The future of the Lee Civic Center in question

Reporter: Zach Oliveri Writer: Melissa Montoya
Published:
The Lee Civic Center could have a very different future. (CREDIT: WINK News)

There’s a chance the Lee County Fair could be without a place to set up rides or sell funnel cakes.

The Southwest Florida Lee County Fair has been a staple at the Lee County Civic Center for years.

Tonia Johnson-Green fears this could go away.

On Friday, the county’s evaluations committee gave the go-ahead for two different proposals for the civic center — a proposal to turn the area into a hotel and retail space or a proposal to keep it the way it is with improvements made to the existing building.

Both proposals now go to the county’s evaluation committee. Lee County Commissioner Brian Hamman  said he favors the plan to fix the civic center. He stressed the county is a long way from making a decision.

“Our little neighborhood is perfect just the way it is,” Johnson-Green said. “That’s part of the reason I moved to where I moved to and love where I live.”

She lives behind the Lee Civic Center. If one developer gets his way, Johnson-Green is worried about what could come next.

Kitson and Partners, the developers behind Babcock Ranch, want to transform the 100-acre land of the Lee Civic Center into a hotel with retail space. That means knocking down the current facility.

Meanwhile, the fair wants to keep the land the way it is with much-needed improvements to the current civic center.

“I’m going to have to get rid of my animals which means I’ll be moving out of this state which means I’ll no longer live here and neither will my family,” Johnson-Green said.

Mike Peak, the president of the Board of Directors of the Southwest Florida Lee County Fair, said his group has a good track record of maintaining the facility.

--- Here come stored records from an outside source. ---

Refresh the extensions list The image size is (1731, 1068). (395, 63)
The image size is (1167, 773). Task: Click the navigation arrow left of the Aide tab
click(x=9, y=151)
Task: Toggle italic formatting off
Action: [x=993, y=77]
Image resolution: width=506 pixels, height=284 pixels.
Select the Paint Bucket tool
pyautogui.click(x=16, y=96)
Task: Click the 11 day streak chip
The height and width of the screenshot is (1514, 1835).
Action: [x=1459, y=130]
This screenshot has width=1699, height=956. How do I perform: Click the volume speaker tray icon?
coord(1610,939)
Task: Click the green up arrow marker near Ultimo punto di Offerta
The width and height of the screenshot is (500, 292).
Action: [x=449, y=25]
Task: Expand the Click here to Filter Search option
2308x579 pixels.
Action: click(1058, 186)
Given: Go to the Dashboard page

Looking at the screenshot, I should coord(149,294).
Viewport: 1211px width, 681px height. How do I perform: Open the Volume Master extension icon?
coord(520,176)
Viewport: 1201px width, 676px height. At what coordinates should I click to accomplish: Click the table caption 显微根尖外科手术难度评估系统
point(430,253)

“We want to continue to do this for everybody,” Peak said.

More than a dozen people who attended the public meeting said they wanted the civic center to stay the way it is.

“I don’t want to see the fair go. That’s the last little piece of that old Southwest Florida culture we have,” said Amanda Cochran, of Alva. “Let’s give it some love. Let’s take care of what’s out there not tear it down because something new comes along.”